┏━━

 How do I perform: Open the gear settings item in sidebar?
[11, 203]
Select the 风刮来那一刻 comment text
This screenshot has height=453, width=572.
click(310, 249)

┗━━
┏━━

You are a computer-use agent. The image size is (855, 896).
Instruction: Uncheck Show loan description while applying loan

┗━━

#### Work instruction
Set down, exactly as they stand above, the lines starting with the line with "You are a computer-use" and going on through the line with "Instruction: Uncheck Show", and no others.

#### Exercise output
You are a computer-use agent. The image size is (855, 896).
Instruction: Uncheck Show loan description while applying loan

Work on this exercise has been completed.